Re: Anyone study Intermediate Cajun Accordion by Steve Riley?
A friend recently lent me this one. Havn't spent much time with it yet but got it for the purpose of learning "La Vie Je Croyais Je Voulais".
He doesn't break things down as much as Dirk Powell but he does slow it down and everything is very clear with a zoom in window on the treble, plus like you say he is an awesome player to learn from. Was fortunate enough to see The Mamou playboys last year and could'nt help but dance even though j' ne pas dancez!
I reckon Brett Thibodeaux's youtube lessons are very good and of course you'll be familiar with Chris Miller's- easy to take in, hard to take off!
Re: Anyone study Intermediate Cajun Accordion by Steve Riley?
Hi, Tommy.
I don't recall many triplets on the Riley Intermediate DVD. In fact, Steve Riley doesn't play a lot of triplets. One fellow who does, Steve's cousin, is Wilson Savoy. Wilson has a DVD "Wilson Savoy, Cajun Rhythm and Improvisation" available on his website http://www.almenapictures.com/. Chapter 2 is devoted entirely to triplets.

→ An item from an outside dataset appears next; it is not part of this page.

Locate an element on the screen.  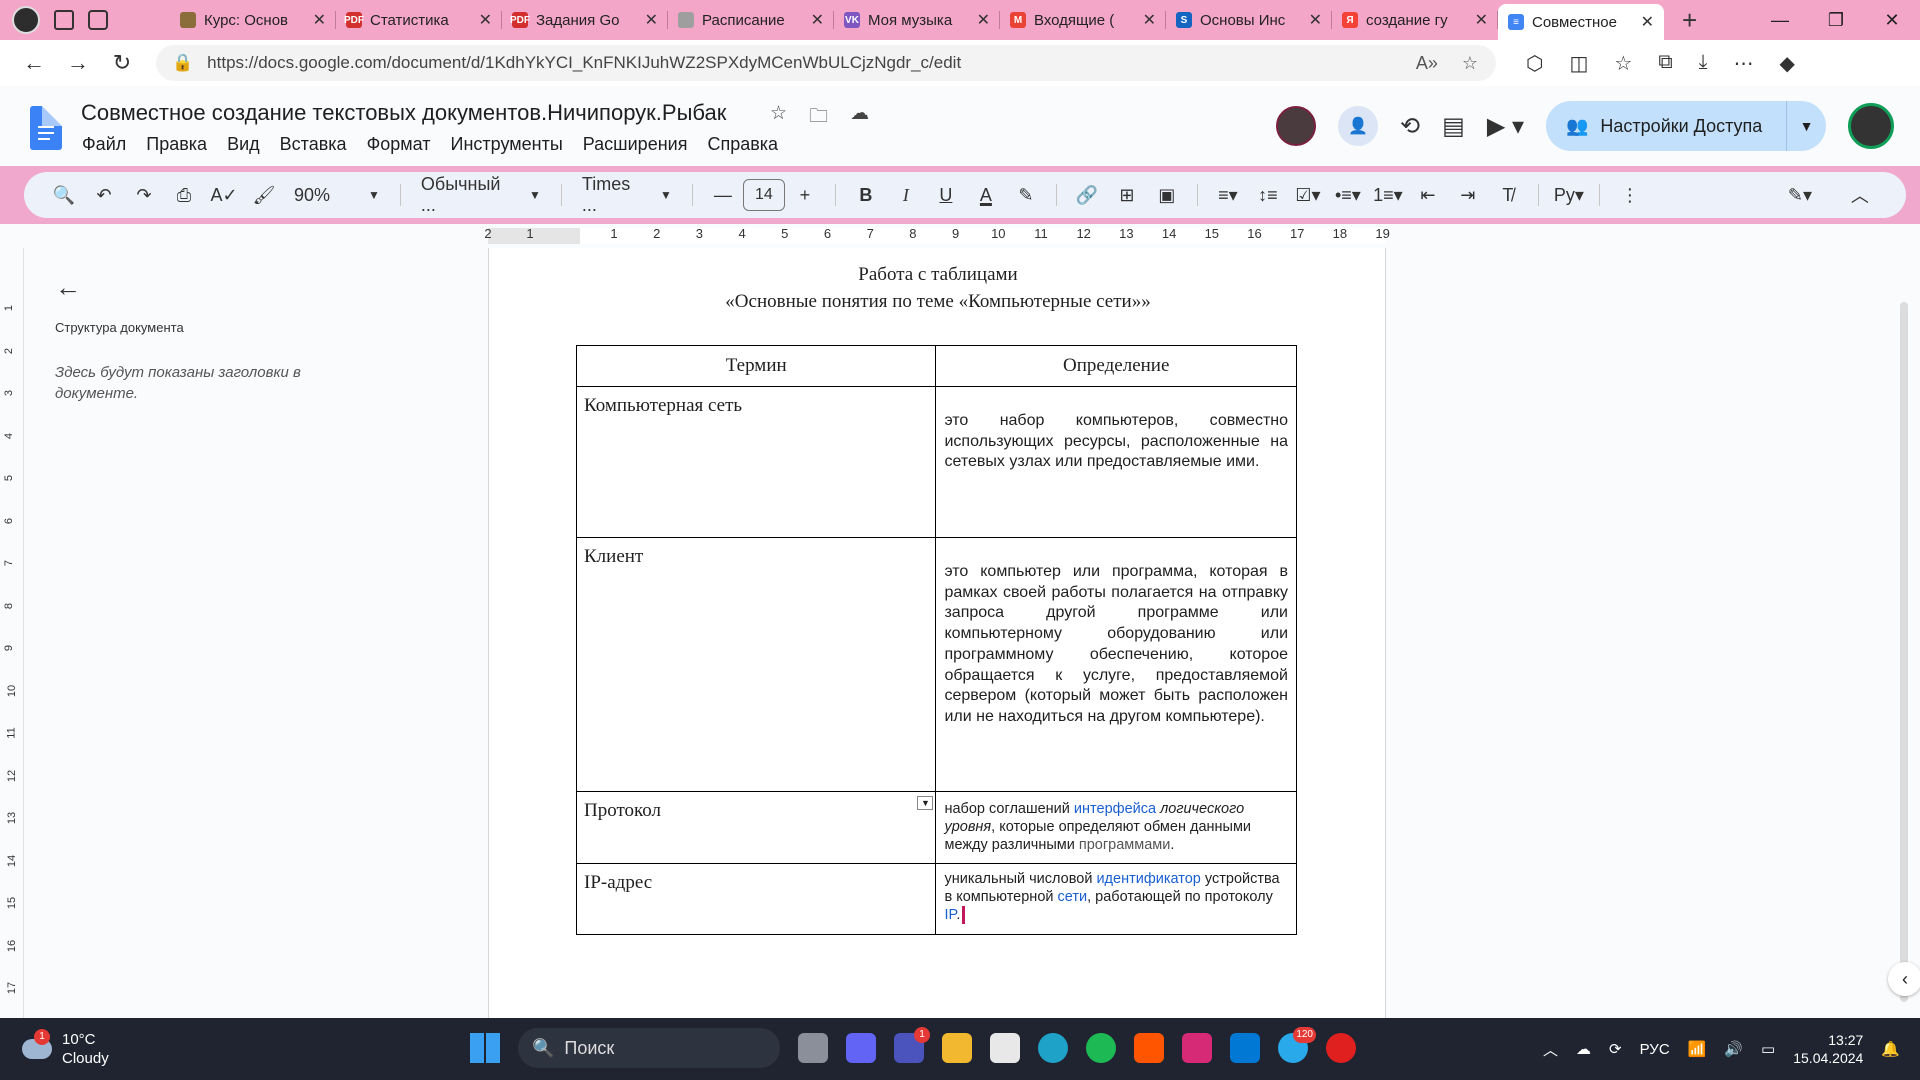
move-folder-icon: 🗀 is located at coordinates (818, 118).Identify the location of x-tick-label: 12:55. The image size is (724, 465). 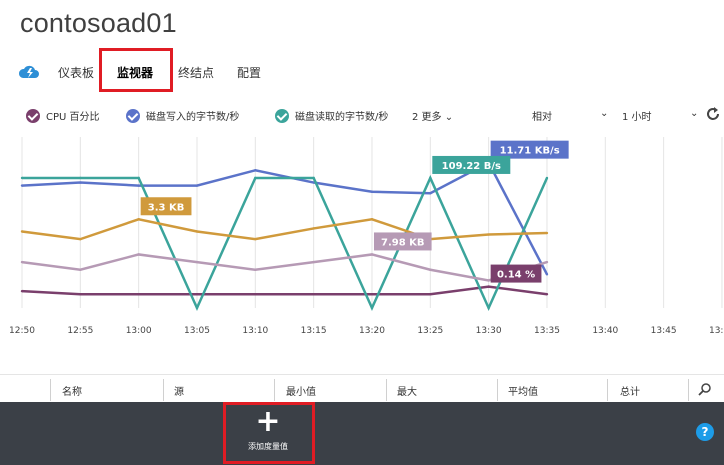
(80, 331).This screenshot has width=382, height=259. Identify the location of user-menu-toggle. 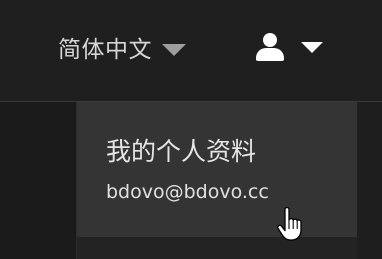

FYI Steve Riley explained a triplet to me as 3 notes spanning one beat, using two adjacent buttons both on the same push or pull, with the 3rd note played with a bellows reversal on the 2nd button. I was taught that any 3 notes in one beat made a triplet, but the Cajun accordion definition seems to require the bellows reversal.
Learning to play a triplet is one thing, but learning where a triplet fits is yet another.

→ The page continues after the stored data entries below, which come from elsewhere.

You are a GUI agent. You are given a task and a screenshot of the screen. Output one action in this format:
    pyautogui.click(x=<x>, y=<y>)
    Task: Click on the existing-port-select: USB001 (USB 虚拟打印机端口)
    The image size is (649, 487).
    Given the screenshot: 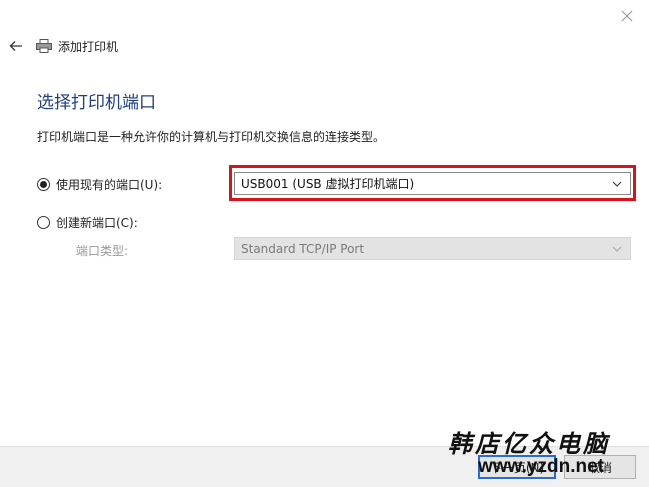 What is the action you would take?
    pyautogui.click(x=432, y=184)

For usage of the triplet, there is no better example than Marc Savoy who plays them profusely. Pick a song - any song he plays - and it will have 'em.
Re: Anyone study Intermediate Cajun Accordion by Steve Riley?
mmm ... I don't know triplets is the right word! That's just how I call them. But there might be another term for that. Anyway: in Cajun waltzes and blues I think this is an essential ingredient to tweak tunes and songs.